Monday, April 30, 2007

Phantom Types for Real Problems

As part of my work on Hoogle 4 I've been bashing my deferred binary library quite a lot. I encountered one bug which I hadn't considered, and was able to come up with a solution, using phantom types. I've read about phantom types before, but never actually put them into practice!

The idea of the deferred binary library is that writing instances should be as short as possible - they don't need to be massively high performance, and I wanted to see if I could do it with minimal boilerplate. Each instance needs to be able to both save and load a value - which means it needs to do some sort of pattern-match (to see which value it has), and have the constructor available (to create a new value). The shortest scheme I was able to come up with is:

data Foo = Foo String Bool | Bar Foo

instance BinaryDefer Foo where
bothDefer = defer
[\ ~(Foo a b) -> unit Foo << a << b
,\ ~(Bar a) -> unit Bar << a

The idea is that to save a value, you step through the list trying to match each constructor, using Control.Exception.catch to see if the value does not match. Once you have matched, you save an index, and the components. To load a value, you take the index and pick the correct construction. This time, you deliberately do not mention any of the fields, and by remaining lazy on the fields, the pattern match is not invoked. This solution took quite a lot of thought to arrive at, but does minimize the size of the instance declarations.
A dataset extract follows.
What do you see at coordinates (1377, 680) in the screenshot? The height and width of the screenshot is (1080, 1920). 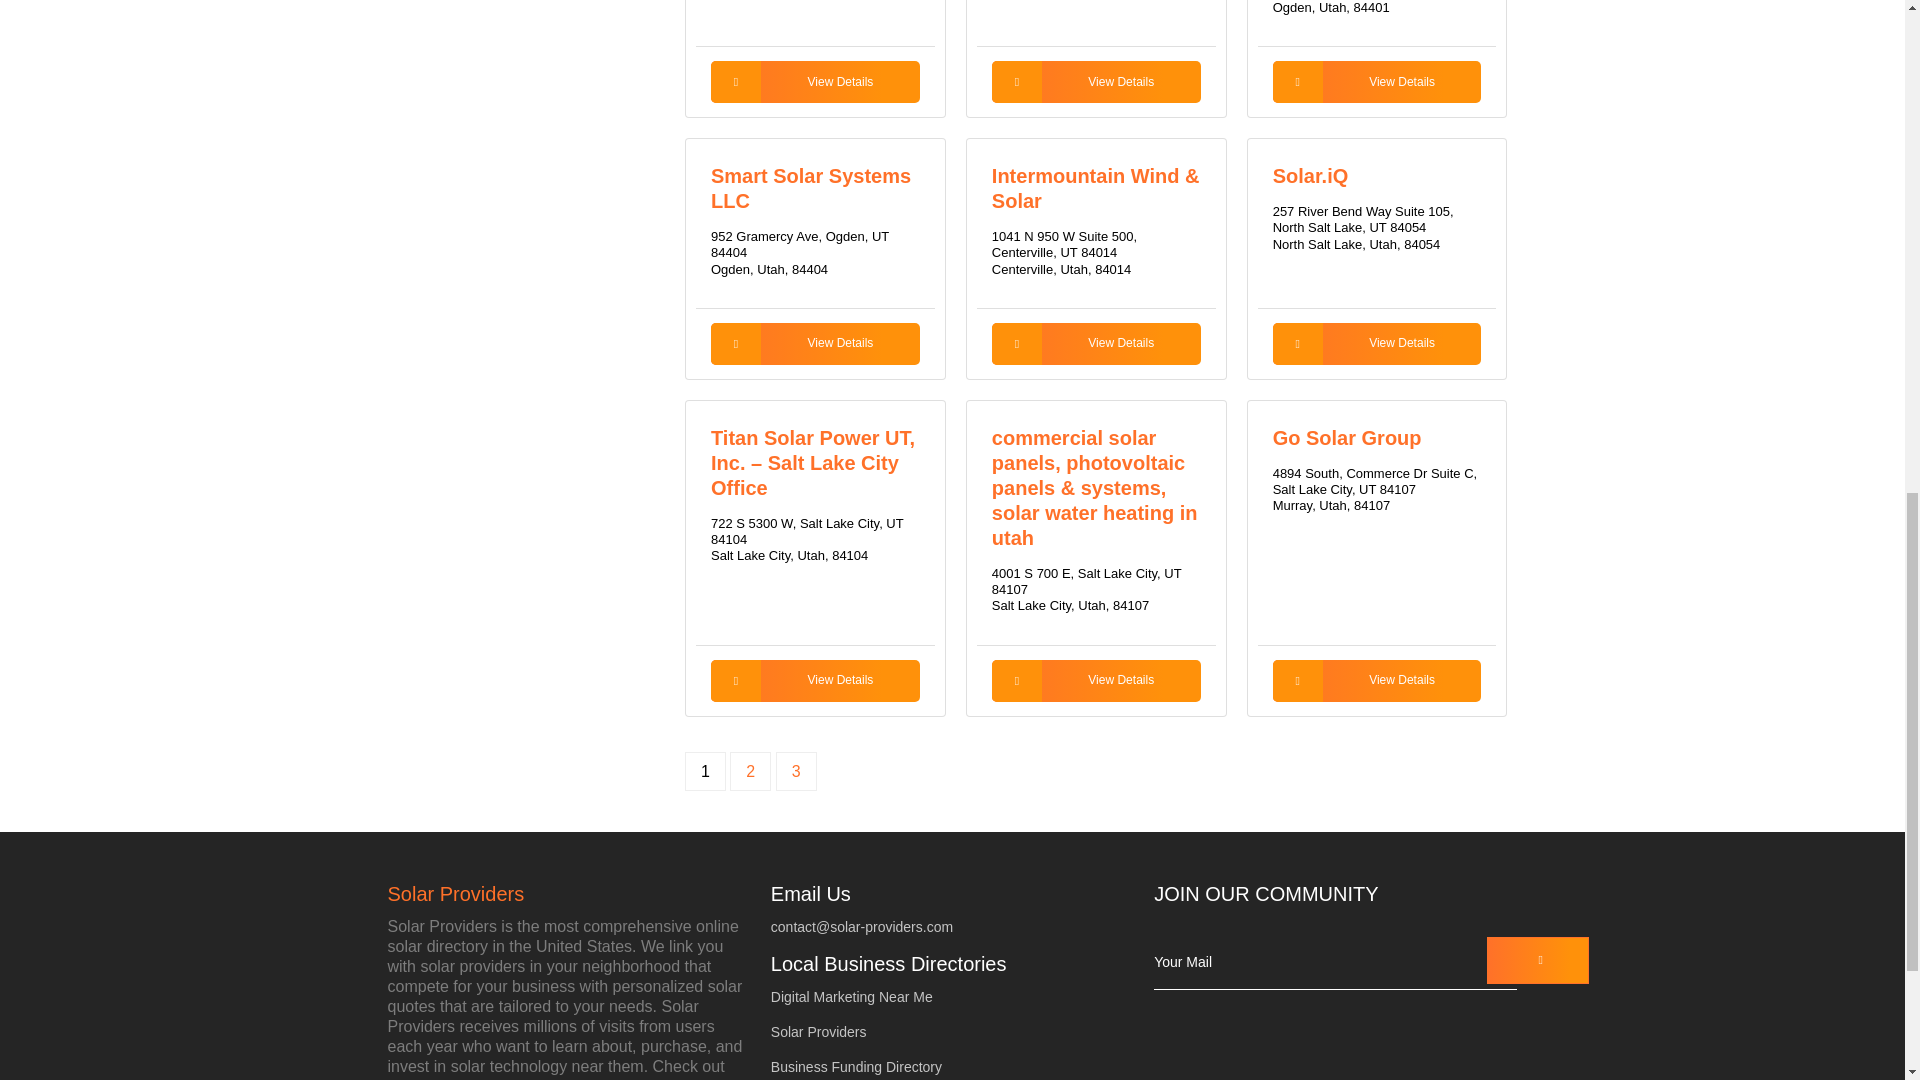 I see `View Details` at bounding box center [1377, 680].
The instance relies crucially on the laziness/strictness of the functions - the load function must not examine any of its arguments (or you will pattern-match fail), the save function must examine at least one argument (to provoke pattern-match failure). After writing a description such as this, I am sure some users will have spotted the issue!

data Bool = False | True

instance BinaryDefer Bool where
bothDefer = defer
[\ ~(False) -> unit False
,\ ~(True) -> unit True

The problem here is 0-arity constructors, the load code works just fine, but the save code has no fields it can demand to ensure the correct constructor has been reached. I encountered this bug in Hoogle 4 - it is subtle, and in a pile of instance rules, these 0-arity cases can easily be overlooked. The solution is to introduce a new operator, (<<!), whose only purpose is to strictly demand something:

instance BinaryDefer Bool where
bothDefer = defer
[\ ~(x@False) -> unit False <<! x
,\ ~(x@True) -> unit True <<! x

This (<<!) operator is only required for 0-arity constructors, but is not harmful in other cases. Now the correct fix has been decided upon, we can fix the Hoogle instances. Unfortunately, we can still write the incorrect case, and will get no warning - a bug just waiting to happen. The solution to this is to use phantom types.

The whole point of a phantom type is that it doesn't actually reflect real data, but exists only at the type level, artificially restricting type signatures to ensure some particular property. In our case, the property we want to ensure is that "unit" is never used on its own, but either with (<<), (<<~) or (<<!). We can achieve this by giving unit a different type, even though in reality all operate on the same type of data:

data PendingNone
data PendingSome

unit :: a -> Pending a PendingNone
(<<) :: BinaryDefer a => Pending (a -> b) p -> a -> Pending b PendingSome
(<<~) :: BinaryDefer a => Pending (a -> b) p -> a -> Pending b PendingSome
(<<!) :: Pending a p -> a -> Pending a PendingSome

Now the type of unit is PendingNone, but the type of all other operations is PendingSome. By demanding that the list "defer" accepts is all PendingSome, we are able to raise a type error if the (<<!) is missed.

By using phantom types, a easy to make error can be guarded against statically. Plus, its not very hard to do!


Stefan O'Rear said...

Somehow I think it would be simpler and more practical to abandon
these types and pattern matching fu, accept 4x as much boilerplate,
and let Derive clean up the mess :)

Neil Mitchell said...

Stefan: When I came up with these instances, there was no such thing as Derive :)

Even so, I'm not sure Derive will cut it - the important bit is that you can modify the instance to make certain fields lazy:

bothDefer = defer [\ ~(Foo a b) -> unit Foo <<~ a << b]

Note the use of <<~ instead of <<, this allows the a field to be lazy instead of strict.

However, you can wrap a field in a Defer type, which has the same effect, so maybe it isn't worth the complication.